# WHAT IS NEEDED
Extract each line of the records below that contains the word "Open", copying every such line in full.

::::

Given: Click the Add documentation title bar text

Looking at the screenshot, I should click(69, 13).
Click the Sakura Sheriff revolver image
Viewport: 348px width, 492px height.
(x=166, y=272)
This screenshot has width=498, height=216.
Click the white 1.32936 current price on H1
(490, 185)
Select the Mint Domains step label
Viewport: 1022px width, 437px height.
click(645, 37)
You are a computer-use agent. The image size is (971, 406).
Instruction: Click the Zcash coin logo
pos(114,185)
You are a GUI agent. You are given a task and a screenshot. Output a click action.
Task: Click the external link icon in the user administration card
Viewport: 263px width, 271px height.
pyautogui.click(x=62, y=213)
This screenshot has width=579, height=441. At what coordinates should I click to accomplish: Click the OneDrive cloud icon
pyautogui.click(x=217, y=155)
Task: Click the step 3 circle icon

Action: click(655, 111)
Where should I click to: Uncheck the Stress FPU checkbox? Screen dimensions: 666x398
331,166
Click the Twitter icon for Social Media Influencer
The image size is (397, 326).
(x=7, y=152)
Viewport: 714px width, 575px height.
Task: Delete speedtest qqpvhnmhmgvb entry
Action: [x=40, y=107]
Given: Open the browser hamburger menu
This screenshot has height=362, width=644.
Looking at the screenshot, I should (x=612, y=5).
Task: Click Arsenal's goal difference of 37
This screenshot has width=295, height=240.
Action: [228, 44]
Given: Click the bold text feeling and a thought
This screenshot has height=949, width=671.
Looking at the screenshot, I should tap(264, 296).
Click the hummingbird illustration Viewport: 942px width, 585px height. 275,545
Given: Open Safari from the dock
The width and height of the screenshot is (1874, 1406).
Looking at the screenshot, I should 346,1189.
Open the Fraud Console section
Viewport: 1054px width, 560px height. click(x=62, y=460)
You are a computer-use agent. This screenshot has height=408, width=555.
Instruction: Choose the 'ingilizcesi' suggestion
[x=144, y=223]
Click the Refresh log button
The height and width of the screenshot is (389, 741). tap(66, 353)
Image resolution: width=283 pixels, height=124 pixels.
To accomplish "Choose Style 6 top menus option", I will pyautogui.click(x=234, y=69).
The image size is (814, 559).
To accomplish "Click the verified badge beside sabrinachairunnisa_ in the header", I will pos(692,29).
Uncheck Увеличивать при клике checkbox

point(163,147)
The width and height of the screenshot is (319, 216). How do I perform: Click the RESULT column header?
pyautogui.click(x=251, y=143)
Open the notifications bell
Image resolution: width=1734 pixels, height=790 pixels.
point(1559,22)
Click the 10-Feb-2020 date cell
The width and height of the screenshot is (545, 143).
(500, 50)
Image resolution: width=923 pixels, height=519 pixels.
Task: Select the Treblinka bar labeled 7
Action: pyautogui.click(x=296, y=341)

::::

# SOLUTION
Given: Open the browser hamburger menu
Given: Open Safari from the dock
Open the Fraud Console section
Open the notifications bell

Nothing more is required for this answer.